[ExI] GPT-4 on its inability to solve the symbol grounding problem
gordon.swobe at gmail.com
Sat Apr 8 15:23:24 UTC 2023
On Sat, Apr 8, 2023 at 3:55 AM Jason Resch via extropy-chat <
extropy-chat at lists.extropy.org> wrote:
In 1999, I led a team of computer chess enthusiasts in a global effort to
>> beat Kasparov. The game was one move per day online at MSN. Moves were
>> decided by vote. I had about 12 guys on my team from all over the world,
>> each of us running his own favorite chess software. I was running Fritz.
>> Each night, in email, I would assign a possible line to each member of the
>> team to analyze overnight, then in the AM we would look at all the
>> evaluations and decide which move to recommend to the world team. The
>> world lost, but those were some of the most fun and intense four months of
>> my life.
>> You can see my name mentioned here in the 5th paragraph.

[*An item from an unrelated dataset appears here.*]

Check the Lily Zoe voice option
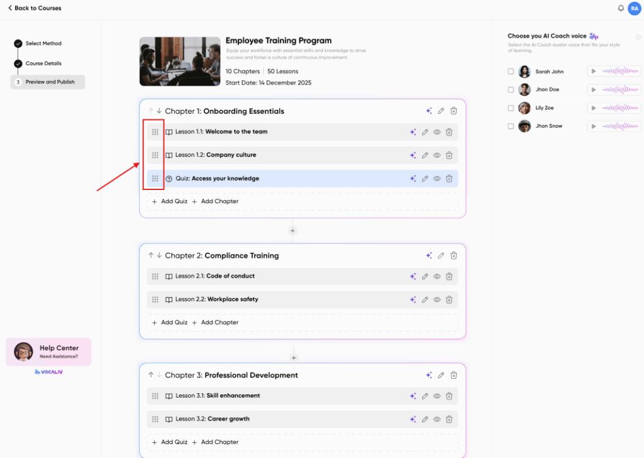 tap(511, 108)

>> Kasparov versus the World
> That's fascinating I never heard of that. It's quite incredible on
> Kasparov's part.
> Perhaps it reveals something about the inefficiency of committees, or the
> lack of a cohesive strategy, or the weak additivity properties of ELO
> I'm interested to know why you think 50,000 people working together could
> not beat him. Perhaps humanity will face a similar problem facing even an
> only-slightly-superior (1-2 orders of magnitude smarter) AI.

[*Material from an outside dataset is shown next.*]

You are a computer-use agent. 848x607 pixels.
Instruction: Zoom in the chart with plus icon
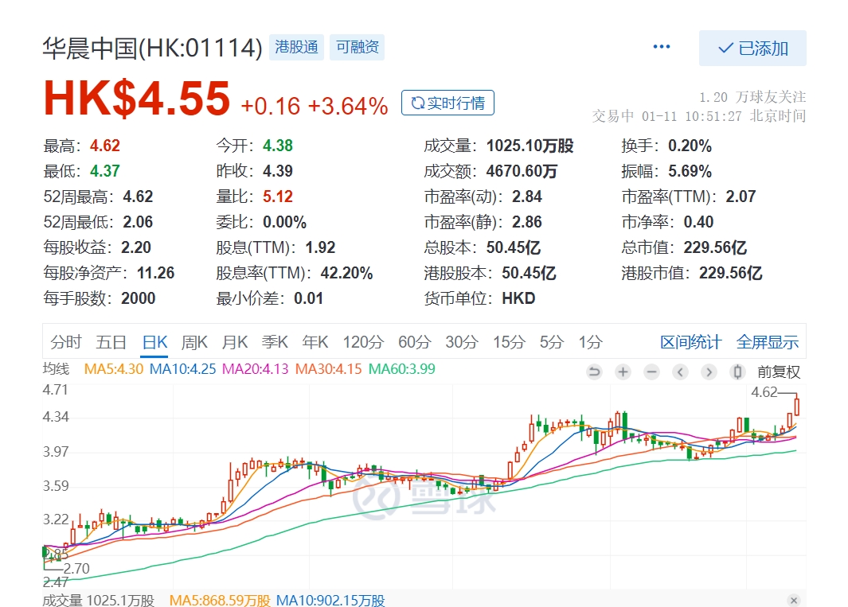[623, 372]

My main takeaway from that intense four month experience was that world
champion chess players like Kasparov live in a different world. We all
thought the world team had a good chance to win. We had the benefit of
computers and expert advice and the supposed power of democracy on our
side, but in the end, it felt like Kasparov was Mozart on the piano and we
were children playing on harmonicas.